» Dataset
***

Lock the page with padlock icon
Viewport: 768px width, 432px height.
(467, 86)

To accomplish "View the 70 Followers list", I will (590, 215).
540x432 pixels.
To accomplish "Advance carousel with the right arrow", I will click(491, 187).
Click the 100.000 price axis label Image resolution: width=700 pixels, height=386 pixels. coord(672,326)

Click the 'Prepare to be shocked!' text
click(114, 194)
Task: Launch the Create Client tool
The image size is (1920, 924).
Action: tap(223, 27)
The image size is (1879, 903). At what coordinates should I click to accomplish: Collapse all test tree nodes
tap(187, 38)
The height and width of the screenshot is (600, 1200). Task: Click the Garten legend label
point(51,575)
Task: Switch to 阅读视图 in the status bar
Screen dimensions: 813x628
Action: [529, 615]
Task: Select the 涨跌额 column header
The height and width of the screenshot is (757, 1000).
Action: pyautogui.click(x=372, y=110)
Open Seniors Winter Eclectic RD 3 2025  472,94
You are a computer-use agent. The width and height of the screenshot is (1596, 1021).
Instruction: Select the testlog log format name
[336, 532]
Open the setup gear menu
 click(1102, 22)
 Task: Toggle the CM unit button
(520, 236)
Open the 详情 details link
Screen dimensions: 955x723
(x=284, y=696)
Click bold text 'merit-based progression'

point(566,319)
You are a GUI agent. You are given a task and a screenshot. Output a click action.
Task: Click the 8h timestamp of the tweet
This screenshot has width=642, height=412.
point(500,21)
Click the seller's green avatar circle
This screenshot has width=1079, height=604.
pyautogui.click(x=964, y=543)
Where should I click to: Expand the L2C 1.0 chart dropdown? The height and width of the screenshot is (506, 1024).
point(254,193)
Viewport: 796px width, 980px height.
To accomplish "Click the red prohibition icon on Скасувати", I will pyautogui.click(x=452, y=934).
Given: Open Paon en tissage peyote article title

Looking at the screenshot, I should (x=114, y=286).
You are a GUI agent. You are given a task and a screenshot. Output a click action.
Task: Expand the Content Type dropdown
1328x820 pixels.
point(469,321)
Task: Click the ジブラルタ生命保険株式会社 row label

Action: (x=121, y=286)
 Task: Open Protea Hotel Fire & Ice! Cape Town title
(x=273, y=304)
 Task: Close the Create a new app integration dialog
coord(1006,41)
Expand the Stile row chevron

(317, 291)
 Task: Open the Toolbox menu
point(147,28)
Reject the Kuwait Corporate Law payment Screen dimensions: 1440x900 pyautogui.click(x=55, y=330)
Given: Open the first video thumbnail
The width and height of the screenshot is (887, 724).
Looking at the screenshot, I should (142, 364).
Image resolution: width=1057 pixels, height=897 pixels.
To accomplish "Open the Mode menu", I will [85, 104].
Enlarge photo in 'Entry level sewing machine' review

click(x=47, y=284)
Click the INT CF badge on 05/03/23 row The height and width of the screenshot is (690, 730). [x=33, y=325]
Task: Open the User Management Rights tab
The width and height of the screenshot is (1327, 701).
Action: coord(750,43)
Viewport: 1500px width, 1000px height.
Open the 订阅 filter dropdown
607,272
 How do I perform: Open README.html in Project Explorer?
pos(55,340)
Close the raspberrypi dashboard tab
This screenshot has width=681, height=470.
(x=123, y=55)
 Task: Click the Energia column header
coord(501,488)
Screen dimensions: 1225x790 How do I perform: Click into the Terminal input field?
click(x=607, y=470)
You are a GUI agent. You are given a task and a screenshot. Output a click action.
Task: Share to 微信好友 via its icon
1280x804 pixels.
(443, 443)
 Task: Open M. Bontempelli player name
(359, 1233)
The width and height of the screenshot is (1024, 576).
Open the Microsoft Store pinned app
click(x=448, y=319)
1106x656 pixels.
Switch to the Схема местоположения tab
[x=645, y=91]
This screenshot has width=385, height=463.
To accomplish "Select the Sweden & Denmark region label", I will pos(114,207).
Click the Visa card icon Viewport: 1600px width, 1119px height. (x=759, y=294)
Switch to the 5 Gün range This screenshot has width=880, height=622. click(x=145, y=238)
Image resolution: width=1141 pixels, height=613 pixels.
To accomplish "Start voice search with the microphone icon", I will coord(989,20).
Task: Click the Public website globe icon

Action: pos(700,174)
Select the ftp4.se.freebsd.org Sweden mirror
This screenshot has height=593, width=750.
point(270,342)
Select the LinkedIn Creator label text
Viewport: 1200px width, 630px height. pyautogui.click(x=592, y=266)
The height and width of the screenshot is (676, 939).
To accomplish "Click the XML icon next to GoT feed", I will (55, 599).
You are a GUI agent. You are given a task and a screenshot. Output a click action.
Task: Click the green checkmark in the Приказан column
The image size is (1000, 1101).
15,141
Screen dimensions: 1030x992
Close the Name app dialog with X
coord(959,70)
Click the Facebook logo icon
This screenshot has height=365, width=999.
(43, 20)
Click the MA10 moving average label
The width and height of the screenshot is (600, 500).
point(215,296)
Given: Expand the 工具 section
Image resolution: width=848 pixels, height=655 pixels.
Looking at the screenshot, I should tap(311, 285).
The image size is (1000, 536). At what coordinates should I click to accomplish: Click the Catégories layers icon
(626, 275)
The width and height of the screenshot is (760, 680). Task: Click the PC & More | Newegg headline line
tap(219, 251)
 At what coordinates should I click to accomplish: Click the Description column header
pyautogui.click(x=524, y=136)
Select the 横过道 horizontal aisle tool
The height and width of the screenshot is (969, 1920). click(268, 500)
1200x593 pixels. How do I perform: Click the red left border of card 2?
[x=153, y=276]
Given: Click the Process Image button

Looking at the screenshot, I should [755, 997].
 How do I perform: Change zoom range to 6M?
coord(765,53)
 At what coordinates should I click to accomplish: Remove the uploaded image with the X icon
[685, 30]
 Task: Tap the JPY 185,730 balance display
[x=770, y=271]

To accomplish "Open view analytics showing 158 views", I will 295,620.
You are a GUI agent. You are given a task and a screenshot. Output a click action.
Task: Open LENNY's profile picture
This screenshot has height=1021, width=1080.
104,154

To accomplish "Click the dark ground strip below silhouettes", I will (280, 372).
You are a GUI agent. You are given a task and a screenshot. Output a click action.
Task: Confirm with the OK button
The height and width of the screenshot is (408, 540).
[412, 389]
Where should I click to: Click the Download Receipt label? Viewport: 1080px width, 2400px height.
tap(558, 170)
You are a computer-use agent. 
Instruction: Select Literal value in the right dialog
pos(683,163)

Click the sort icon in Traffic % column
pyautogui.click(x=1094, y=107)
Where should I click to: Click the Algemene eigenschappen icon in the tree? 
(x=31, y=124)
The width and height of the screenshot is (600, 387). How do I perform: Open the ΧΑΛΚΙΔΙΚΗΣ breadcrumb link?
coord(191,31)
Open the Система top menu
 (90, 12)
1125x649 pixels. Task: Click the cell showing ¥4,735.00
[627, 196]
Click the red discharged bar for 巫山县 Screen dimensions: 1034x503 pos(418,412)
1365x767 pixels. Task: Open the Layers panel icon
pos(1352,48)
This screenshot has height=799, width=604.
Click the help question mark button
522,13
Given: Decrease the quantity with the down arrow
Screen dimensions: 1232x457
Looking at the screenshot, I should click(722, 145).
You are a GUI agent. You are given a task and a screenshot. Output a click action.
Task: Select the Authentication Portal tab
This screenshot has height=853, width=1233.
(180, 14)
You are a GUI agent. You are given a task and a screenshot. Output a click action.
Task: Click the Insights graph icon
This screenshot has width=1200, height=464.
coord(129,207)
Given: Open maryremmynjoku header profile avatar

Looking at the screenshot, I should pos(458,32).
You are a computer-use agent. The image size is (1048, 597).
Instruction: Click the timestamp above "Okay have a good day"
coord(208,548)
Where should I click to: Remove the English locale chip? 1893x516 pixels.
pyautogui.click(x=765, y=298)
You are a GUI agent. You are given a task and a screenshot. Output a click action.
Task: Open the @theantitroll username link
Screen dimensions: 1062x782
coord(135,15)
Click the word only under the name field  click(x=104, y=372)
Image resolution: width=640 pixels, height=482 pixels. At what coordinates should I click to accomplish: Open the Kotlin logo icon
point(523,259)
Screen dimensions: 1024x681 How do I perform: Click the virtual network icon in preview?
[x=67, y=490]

***

» Problem to solve
Only the lines above from the line containing "Open the Система top menu" through the line containing "Click the word" should be retyped, exactly and with both ends included.

» Answer to this problem
Open the Система top menu
 (90, 12)
1125x649 pixels. Task: Click the cell showing ¥4,735.00
[627, 196]
Click the red discharged bar for 巫山县 Screen dimensions: 1034x503 pos(418,412)
1365x767 pixels. Task: Open the Layers panel icon
pos(1352,48)
This screenshot has height=799, width=604.
Click the help question mark button
522,13
Given: Decrease the quantity with the down arrow
Screen dimensions: 1232x457
Looking at the screenshot, I should click(722, 145).
You are a GUI agent. You are given a task and a screenshot. Output a click action.
Task: Select the Authentication Portal tab
This screenshot has height=853, width=1233.
(180, 14)
You are a GUI agent. You are given a task and a screenshot. Output a click action.
Task: Click the Insights graph icon
This screenshot has width=1200, height=464.
coord(129,207)
Given: Open maryremmynjoku header profile avatar

Looking at the screenshot, I should pos(458,32).
You are a computer-use agent. The image size is (1048, 597).
Instruction: Click the timestamp above "Okay have a good day"
coord(208,548)
Where should I click to: Remove the English locale chip? 1893x516 pixels.
pyautogui.click(x=765, y=298)
You are a GUI agent. You are given a task and a screenshot. Output a click action.
Task: Open the @theantitroll username link
Screen dimensions: 1062x782
coord(135,15)
Click the word only under the name field  click(x=104, y=372)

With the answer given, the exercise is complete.